El resultado fue un modelo de crecimiento más amplio que sugiere que el T-Rex continuaba desarrollándose durante más tiempo del que se creía.
Los huesos del T-Rex conservan anillos concéntricos que reflejan fases de crecimiento anual. No obstante, el nuevo estudio detectó que algunos de estos anillos son extremadamente tenues y solo se hacen visibles mediante luz polarizada cruzada, una técnica que había sido poco utilizada en investigaciones anteriores.
La paleontóloga Holly Woodward, autora principal del estudio, explicó que estos anillos habían sido ignorados o descartados en trabajos previos. Al incorporarlos al análisis, los investigadores comprobaron que el registro de crecimiento era más largo y continuo.
Esto permitió reconstruir una trayectoria vital más detallada del T-Rex, aunque con una limitación clara: los huesos solo conservan información de los últimos 10 o 20 años de vida del animal, ya que el crecimiento óseo elimina las capas más antiguas.
El T-Rex vivía más de lo que se pensaba
Los datos combinados de los 17 ejemplares analizados indican que el T-Rex no experimentaba un crecimiento acelerado concentrado en la adolescencia, como se defendía en estudios recientes, sino un desarrollo más estable y sostenido. Según este modelo, el dinosaurio alcanzaba su tamaño definitivo (en torno a ocho toneladas) después de varias décadas.
Este patrón tiene implicaciones relevantes para entender su papel ecológico.
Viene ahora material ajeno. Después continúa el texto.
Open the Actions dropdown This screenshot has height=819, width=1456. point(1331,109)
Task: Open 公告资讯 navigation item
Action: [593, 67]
Un crecimiento más prolongado sugiere que los individuos jóvenes y subadultos del T-Rex ocupaban nichos distintos dentro de su entorno, reduciendo la competencia directa con los adultos.
Este reparto de funciones podría explicar, en parte, la persistencia y expansión de este linaje en los últimos millones de años del Cretácico.
Dudas taxonómicas y nuevas preguntas sobre el Tyrannosaurus Rex
Además de redefinir el crecimiento del T-Rex, el estudio plantea interrogantes sobre la clasificación de algunos fósiles. Dos ejemplares conocidos popularmente como ‘Jane’ y ‘Petey’ presentan curvas de crecimiento que no encajan estadísticamente con el resto de la muestra.
Aunque esto no confirma que pertenezcan a otra especie, sí abre la posibilidad de que dentro del grupo asignado al T-Rex existan variaciones más profundas de lo que se pensaba.
Cabe remarcar que, actualmente, la escasez de fósiles juveniles sigue siendo un obstáculo importante para cerrar estas hipótesis. Aun así, el enfoque metodológico empleado marca un precedente para revisar cómo fue el desarrollo de otros dinosaurios carnívoros.